We’re listening to these interviews whilst we sit and draw. Mountain voices. Some coughing, laughing, straying from the question. It’s a very wild but intimate feeling as the rain speckles your face and you imagine similar tactile experiences in this space 60 years ago.
Interpretation of Tom Morgan’s description of life in the Crofftau (Rupert Allan – YouTube)
When Peggy Maesglas from (Soar y Mynydd) was diagnosed with Hiraeth as a boarding school pupil in Tregaron, her family left the farm-hands running the farm ‘household’ and moved down to town to give her the support she needed. These were close communities, and Peggy also remembers that Nant Stalwen farm would have two or three thousand sheep shearing, and over 100 horses would be gathered, as all the shearers from the hill farms around – men and boys – would muck-in.
When chapel was on, and the preacher visiting for the weekend, again there were horses. Hundreds of them, grazing the near bog. As well as a chapel which was taken to Bala on the back of a lorry,Tom Bronant tells of breaking the ponies in record time by doing on the deep bog, where they would tire much quicker than back in the lowlands.
Tom’s recollections of Caio Evans leading the Free Wales Army on horseback manouevres up on the Devils Staircase and around Llyn Brianne are coupled with tales of all the ‘bois’ grabbing a lorry in the middle of the night in Tregaron, and coming up to sing outside Nant Llwyd, to see off a bride-to be. They turned up some time after midnight, and even the dogs were scared by the noise! The lights at the farm went on, the doors opened, and they were welcomed in to party forester-style into the small hours.
And ‘Nant Llwyd’, as a household, were legendary, with family and gwasau (farm-hands) comprising a formidable force when it came to horsemanship and community events. But it was Peggy Maesglas who features as the ‘man vs horse’ competition champion, and known for the finest horsemanship in the area, she could get back from Tregaron to Soar in less than an hour, if she hurried.
The reputation of Caio, and his character, are easily forgotten these days, As is the very comprehensive threat which the FWA implied for Westminster. Caio’s leadership and physical presence comes across in different accounts, though, and he was clearly universally admired – almost like (and contemporaneous with) Che Guevara. Organised and agile, his well-put-together group seems revered as a not inconsiderable guerilla force. And the hills, unroaded but easily-navigated by skilled horsemanship, must have presented an important dilemma for the antiquated machinery of a threadbare post-war english task force.

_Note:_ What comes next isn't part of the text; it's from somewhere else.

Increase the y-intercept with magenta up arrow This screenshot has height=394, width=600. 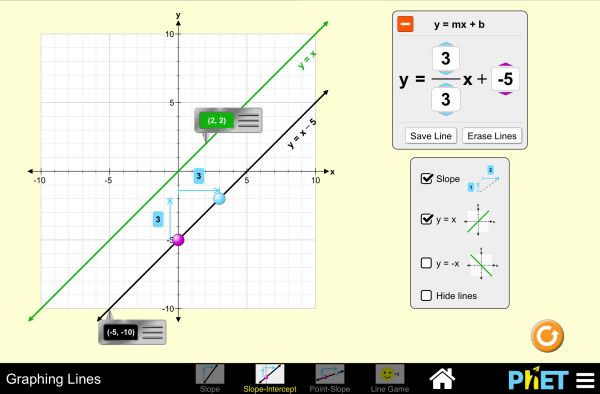[x=505, y=65]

One of the independent flags of Wales, at Castell y Bere (CC BY 4.0)
These landscapes are boggy and hard to navigate. But roads – even tracks – were less important when you consider that everybody had a horse which could graze the mountain grass. Free fast transport for everybody. And Peggy Maesglas says that the roads that the forestry brought in destroyed the communities. The sound archive research continues next month, with Stories of the Forest from Soar y Mynydd and Nant Doethie.